Russia is intent on owning some coastal real estate. Not hard to understand really. They have a world class navy yet are landlocked. Not that I am okay with them stealing half a country, but it does make sense that they are making this move. 

If it was America in the same situation, we woulda just bought the damned real estate. Russia is cheap.


----------



## ekim (Dec 28, 2012)

Sasquatch said:


> Imagine all the executive powers he'll have if that war breaks out.

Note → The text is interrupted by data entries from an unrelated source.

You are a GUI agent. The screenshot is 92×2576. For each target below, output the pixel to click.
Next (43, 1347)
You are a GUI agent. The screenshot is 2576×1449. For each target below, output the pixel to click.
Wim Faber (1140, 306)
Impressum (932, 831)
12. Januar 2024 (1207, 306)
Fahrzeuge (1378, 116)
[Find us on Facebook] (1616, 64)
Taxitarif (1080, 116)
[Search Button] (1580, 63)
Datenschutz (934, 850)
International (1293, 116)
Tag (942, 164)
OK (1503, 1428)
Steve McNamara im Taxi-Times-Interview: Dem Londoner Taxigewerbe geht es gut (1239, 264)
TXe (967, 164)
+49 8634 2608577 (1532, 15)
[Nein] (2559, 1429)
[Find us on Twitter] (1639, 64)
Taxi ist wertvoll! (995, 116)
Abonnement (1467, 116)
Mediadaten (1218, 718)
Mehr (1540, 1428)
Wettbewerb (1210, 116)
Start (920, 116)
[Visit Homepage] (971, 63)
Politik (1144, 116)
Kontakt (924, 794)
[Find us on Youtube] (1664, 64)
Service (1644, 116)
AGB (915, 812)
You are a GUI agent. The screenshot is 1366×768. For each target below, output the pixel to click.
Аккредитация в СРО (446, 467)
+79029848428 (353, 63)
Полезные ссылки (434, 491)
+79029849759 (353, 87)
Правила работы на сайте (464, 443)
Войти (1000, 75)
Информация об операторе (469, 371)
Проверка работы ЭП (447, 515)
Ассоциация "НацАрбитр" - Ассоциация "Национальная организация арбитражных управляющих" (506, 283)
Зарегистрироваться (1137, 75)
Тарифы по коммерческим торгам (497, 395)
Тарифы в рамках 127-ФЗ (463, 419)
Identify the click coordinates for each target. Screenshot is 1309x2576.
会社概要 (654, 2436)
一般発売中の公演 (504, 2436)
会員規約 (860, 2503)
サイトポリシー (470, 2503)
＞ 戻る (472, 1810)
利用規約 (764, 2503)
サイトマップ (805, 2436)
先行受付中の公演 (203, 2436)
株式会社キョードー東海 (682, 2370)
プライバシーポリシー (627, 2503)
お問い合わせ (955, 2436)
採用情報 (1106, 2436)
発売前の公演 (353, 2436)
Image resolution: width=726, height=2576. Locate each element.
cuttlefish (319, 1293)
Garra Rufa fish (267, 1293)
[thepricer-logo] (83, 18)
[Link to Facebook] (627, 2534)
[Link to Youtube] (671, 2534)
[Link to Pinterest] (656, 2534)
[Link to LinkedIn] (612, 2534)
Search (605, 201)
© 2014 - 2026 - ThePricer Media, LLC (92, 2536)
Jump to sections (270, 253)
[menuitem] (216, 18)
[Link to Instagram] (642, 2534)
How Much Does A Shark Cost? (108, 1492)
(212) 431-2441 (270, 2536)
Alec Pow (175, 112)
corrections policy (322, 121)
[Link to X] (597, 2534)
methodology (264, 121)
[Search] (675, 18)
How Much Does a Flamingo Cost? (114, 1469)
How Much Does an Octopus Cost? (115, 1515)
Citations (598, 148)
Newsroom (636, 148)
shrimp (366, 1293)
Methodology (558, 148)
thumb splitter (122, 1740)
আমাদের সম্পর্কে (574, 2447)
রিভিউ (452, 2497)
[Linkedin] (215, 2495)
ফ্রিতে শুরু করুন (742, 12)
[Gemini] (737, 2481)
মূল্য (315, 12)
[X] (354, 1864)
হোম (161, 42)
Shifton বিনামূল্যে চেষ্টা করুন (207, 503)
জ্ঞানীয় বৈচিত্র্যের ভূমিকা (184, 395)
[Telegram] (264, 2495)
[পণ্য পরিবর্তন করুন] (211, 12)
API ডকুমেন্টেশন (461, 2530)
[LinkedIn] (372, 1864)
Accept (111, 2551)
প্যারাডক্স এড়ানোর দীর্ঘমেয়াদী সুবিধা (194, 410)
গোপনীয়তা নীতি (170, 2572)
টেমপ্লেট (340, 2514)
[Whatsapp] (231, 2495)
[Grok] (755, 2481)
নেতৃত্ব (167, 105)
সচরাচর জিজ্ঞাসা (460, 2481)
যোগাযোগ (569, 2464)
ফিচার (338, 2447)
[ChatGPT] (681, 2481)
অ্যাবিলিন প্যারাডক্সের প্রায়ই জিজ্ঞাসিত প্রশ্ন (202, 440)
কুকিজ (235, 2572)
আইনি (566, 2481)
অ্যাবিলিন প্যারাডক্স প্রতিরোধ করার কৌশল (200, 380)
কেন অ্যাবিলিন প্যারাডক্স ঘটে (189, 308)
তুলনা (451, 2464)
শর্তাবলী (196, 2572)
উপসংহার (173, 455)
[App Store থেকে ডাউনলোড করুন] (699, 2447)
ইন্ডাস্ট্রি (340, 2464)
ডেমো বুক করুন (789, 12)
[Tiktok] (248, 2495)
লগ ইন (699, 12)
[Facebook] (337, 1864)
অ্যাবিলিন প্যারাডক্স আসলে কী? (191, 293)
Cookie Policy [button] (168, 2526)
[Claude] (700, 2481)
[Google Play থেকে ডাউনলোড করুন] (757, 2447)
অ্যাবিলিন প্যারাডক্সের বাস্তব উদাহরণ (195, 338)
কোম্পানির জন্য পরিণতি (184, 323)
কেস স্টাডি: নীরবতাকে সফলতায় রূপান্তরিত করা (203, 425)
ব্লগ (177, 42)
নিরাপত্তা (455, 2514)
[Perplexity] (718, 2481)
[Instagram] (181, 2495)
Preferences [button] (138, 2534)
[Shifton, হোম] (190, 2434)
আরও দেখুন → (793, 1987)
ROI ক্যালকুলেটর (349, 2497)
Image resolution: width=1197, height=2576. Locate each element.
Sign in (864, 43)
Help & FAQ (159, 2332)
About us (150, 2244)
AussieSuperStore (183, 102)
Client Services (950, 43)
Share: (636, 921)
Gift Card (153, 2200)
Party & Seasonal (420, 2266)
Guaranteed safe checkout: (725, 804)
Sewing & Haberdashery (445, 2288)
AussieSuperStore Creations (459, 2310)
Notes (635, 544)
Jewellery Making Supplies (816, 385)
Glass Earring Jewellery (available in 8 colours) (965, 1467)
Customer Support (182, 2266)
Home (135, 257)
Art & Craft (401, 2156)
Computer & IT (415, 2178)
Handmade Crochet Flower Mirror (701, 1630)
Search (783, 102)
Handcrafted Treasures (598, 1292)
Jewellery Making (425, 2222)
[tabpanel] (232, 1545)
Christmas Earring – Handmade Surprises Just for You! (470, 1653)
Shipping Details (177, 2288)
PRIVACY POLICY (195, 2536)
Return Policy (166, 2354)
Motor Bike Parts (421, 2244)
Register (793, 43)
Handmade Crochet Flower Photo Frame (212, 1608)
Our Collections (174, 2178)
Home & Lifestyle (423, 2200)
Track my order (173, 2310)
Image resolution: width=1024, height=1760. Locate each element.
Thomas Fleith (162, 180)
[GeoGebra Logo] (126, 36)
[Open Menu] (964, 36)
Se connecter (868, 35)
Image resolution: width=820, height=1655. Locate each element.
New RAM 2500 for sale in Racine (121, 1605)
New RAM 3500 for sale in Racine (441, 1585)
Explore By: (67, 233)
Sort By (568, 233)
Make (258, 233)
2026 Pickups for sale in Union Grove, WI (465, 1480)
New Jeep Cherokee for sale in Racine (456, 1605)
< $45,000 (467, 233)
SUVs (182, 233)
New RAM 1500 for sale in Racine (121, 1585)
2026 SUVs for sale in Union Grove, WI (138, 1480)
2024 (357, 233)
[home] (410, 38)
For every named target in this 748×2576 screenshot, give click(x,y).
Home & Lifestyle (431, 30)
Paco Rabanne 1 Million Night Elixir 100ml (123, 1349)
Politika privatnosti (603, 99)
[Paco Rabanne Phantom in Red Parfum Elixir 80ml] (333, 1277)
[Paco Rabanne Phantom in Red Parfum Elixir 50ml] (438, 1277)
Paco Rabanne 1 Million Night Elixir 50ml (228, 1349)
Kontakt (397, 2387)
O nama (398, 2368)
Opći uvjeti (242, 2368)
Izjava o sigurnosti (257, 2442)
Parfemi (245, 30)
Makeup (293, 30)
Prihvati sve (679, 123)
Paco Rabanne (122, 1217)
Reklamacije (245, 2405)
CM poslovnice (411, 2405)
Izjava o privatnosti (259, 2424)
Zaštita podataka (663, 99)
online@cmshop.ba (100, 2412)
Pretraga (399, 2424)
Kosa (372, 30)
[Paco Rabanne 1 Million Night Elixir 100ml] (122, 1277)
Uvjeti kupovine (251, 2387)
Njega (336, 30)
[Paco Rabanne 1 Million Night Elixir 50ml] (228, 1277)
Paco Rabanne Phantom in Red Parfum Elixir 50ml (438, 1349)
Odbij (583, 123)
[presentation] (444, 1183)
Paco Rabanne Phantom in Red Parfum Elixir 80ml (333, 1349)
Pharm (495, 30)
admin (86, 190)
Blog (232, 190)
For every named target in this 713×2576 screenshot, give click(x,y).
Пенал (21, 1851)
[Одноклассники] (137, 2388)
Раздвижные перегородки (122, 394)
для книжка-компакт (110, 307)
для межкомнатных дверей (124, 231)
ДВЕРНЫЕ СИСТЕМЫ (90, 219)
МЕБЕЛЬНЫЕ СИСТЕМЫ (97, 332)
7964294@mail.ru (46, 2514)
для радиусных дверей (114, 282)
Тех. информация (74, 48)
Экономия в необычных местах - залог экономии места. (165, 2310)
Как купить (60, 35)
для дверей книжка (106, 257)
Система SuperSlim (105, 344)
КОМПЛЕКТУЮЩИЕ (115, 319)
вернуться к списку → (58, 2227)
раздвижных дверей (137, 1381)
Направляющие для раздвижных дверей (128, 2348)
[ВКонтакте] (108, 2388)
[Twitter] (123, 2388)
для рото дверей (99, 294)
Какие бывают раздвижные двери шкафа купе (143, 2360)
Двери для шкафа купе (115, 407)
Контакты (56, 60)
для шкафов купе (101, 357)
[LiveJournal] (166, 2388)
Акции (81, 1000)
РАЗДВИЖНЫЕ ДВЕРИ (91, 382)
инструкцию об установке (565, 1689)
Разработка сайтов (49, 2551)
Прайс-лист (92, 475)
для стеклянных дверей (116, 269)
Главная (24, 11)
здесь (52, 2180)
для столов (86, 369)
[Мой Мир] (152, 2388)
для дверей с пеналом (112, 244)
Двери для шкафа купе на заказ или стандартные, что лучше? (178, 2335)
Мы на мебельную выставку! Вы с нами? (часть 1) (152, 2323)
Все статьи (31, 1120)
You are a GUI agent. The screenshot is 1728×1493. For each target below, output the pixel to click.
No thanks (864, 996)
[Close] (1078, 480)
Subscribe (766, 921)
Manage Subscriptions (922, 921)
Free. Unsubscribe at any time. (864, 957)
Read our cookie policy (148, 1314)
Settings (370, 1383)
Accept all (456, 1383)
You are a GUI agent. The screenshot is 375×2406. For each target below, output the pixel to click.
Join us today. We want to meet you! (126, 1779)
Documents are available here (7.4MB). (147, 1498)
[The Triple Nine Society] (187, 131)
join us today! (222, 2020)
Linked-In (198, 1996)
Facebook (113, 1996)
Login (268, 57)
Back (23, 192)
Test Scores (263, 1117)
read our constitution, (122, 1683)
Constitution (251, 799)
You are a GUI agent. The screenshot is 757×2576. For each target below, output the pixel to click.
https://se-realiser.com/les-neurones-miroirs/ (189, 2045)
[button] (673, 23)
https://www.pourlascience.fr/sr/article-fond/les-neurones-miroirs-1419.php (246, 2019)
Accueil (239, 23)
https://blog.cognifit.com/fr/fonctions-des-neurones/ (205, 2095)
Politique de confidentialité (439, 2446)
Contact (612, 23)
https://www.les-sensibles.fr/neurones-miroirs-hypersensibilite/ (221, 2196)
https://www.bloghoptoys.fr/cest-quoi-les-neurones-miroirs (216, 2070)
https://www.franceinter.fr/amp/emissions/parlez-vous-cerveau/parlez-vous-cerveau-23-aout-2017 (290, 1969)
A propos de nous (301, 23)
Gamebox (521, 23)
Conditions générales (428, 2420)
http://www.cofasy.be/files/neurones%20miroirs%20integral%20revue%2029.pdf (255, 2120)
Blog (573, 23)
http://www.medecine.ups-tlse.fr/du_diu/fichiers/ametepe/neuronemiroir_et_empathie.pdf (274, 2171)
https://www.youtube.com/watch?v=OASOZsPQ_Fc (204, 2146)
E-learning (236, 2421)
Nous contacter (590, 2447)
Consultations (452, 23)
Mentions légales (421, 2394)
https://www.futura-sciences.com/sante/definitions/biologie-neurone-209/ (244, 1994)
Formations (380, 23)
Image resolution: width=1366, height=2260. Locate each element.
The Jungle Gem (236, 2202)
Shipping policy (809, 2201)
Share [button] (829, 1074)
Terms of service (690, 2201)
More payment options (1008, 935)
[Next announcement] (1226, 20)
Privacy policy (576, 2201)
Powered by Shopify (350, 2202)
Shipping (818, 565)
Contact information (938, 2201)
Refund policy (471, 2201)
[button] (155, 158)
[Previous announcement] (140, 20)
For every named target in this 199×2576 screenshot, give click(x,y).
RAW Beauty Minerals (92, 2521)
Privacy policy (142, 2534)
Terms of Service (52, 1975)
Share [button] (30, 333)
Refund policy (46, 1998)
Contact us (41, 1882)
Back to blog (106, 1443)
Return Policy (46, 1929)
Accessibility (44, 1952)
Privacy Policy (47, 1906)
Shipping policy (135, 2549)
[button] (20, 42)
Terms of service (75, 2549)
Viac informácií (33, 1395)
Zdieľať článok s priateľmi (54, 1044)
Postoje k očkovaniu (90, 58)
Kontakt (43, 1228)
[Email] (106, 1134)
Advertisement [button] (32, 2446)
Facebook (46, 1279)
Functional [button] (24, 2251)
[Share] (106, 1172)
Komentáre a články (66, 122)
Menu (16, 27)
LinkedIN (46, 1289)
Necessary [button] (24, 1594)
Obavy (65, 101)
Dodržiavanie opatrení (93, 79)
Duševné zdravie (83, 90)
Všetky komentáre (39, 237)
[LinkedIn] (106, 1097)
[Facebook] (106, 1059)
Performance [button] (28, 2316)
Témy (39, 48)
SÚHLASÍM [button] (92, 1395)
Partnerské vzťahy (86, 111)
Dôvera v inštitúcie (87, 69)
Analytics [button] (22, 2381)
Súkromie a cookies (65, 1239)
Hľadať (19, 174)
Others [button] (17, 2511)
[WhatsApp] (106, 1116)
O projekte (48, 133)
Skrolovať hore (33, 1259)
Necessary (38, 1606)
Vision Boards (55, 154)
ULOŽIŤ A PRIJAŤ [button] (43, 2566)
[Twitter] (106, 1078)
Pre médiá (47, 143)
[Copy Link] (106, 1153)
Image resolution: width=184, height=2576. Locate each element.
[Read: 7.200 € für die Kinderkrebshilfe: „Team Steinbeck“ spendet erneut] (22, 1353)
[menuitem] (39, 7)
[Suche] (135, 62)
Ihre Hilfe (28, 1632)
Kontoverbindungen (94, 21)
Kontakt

I can't like what you say even if it's true, but it does scare the crap out of me thinking what amount of mayhem he could cause. He's such an butt head. nobama needs to be remove from office!


----------



## Piratesailor (Nov 9, 2012)

obama and his admin are amateurs playing with the big boys. So using his analogy... Obama is the JV.


----------



## Ralph Rotten (Jun 25, 2014)

You guys expend way too much emotional energy (and harden your arteries) on Obama. Congress has had him bottled up for 6 years. He can try his weak little executive actions, but they'll be erased in 2 years.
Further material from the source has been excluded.